Start of Recorded information

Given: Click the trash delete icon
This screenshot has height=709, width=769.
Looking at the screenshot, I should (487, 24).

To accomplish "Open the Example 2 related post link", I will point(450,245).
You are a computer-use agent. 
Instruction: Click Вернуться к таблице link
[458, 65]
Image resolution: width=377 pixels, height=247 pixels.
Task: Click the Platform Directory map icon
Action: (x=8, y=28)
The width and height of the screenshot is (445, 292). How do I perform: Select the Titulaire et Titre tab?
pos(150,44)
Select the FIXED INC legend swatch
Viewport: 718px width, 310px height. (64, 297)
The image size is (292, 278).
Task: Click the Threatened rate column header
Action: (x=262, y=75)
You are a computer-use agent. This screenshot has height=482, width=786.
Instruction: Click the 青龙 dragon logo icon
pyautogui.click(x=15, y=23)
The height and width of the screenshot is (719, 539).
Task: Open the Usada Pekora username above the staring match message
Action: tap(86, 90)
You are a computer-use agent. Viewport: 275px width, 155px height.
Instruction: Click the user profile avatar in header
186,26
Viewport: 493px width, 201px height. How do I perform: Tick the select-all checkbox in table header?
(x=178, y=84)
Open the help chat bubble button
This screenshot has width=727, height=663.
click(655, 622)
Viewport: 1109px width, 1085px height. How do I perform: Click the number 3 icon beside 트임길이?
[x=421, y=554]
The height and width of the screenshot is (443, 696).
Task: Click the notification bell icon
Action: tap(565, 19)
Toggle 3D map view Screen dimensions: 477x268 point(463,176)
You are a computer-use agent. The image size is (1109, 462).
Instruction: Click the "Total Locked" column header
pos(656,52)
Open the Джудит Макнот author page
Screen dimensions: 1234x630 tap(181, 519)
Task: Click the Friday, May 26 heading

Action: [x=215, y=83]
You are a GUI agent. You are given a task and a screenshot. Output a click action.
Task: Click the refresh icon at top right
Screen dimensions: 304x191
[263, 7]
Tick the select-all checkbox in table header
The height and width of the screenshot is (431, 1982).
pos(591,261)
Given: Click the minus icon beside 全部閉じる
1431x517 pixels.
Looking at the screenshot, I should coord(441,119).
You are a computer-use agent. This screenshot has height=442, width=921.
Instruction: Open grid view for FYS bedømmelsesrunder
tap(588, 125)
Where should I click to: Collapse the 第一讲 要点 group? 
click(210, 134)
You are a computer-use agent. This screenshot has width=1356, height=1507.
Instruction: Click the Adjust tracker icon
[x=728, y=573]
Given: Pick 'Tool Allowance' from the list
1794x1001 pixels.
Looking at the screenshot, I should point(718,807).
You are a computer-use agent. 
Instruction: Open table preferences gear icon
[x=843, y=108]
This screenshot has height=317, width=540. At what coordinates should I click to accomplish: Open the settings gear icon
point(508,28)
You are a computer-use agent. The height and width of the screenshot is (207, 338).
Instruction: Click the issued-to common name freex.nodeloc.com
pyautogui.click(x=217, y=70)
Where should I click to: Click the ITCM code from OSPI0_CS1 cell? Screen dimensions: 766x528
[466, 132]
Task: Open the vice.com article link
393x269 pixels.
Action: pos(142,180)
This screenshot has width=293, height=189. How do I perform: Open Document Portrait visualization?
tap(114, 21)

End of Recorded information

All lines from the one that contains "This screenshot has width=293, height=189." to the last line above must be given again exactly, with both included and nothing added.

This screenshot has width=293, height=189. How do I perform: Open Document Portrait visualization?
tap(114, 21)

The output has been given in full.